**Problem details:**
Please return every line from the entries that has the string "Expand" in it.

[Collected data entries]
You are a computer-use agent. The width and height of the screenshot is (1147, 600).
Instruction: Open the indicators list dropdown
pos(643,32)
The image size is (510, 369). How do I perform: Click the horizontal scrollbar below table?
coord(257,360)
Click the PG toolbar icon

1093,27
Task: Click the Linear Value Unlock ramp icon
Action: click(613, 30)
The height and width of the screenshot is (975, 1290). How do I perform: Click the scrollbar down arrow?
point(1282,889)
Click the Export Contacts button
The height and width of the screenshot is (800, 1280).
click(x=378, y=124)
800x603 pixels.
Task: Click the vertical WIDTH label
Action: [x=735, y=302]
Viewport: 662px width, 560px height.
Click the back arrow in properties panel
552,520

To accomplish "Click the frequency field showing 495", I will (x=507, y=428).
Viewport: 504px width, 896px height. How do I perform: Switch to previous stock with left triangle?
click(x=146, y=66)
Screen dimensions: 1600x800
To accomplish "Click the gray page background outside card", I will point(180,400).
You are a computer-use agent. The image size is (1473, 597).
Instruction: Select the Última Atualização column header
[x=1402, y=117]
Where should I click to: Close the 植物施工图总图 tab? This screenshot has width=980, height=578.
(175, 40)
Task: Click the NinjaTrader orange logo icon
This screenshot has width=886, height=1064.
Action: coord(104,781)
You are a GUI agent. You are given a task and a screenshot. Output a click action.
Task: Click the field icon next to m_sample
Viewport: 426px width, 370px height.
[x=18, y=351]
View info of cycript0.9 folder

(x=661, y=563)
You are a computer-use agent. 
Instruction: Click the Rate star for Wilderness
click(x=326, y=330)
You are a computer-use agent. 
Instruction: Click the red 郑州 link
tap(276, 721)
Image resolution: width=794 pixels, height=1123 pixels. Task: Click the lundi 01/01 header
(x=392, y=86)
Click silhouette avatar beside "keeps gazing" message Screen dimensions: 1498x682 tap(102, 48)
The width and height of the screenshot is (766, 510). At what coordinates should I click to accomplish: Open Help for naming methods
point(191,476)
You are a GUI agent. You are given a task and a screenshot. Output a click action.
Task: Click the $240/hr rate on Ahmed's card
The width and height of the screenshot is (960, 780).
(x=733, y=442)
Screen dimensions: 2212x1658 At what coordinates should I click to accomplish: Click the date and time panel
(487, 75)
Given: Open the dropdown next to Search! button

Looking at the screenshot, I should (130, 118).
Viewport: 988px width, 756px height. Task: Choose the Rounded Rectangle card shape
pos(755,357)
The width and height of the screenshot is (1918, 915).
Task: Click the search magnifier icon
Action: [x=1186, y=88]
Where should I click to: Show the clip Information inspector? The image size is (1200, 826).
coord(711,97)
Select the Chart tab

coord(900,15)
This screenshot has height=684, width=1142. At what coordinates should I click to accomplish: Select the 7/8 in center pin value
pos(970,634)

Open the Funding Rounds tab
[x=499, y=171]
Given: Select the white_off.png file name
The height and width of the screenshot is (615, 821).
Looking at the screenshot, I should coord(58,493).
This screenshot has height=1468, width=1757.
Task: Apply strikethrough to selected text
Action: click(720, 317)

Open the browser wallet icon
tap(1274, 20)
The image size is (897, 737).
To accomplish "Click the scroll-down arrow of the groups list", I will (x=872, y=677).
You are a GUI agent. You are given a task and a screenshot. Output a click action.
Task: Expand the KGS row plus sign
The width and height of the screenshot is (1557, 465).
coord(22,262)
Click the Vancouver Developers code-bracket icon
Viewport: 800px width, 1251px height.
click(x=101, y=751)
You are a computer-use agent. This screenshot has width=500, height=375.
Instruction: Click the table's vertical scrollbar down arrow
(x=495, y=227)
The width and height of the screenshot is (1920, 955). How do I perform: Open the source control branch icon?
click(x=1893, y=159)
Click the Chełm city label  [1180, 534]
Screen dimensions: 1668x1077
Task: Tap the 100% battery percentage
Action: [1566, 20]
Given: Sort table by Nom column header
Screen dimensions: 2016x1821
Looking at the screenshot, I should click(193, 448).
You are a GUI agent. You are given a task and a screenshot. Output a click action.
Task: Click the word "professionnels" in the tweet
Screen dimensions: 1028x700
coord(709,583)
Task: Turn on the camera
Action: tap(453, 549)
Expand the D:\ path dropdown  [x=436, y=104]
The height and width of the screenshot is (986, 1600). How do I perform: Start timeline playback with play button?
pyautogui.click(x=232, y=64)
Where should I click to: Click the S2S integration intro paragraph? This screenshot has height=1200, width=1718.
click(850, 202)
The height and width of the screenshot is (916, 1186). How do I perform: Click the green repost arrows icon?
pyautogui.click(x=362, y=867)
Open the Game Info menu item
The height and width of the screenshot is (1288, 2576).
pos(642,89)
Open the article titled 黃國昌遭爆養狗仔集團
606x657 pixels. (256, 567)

**Written solution:**
Task: Expand the KGS row plus sign
Expand the D:\ path dropdown  [x=436, y=104]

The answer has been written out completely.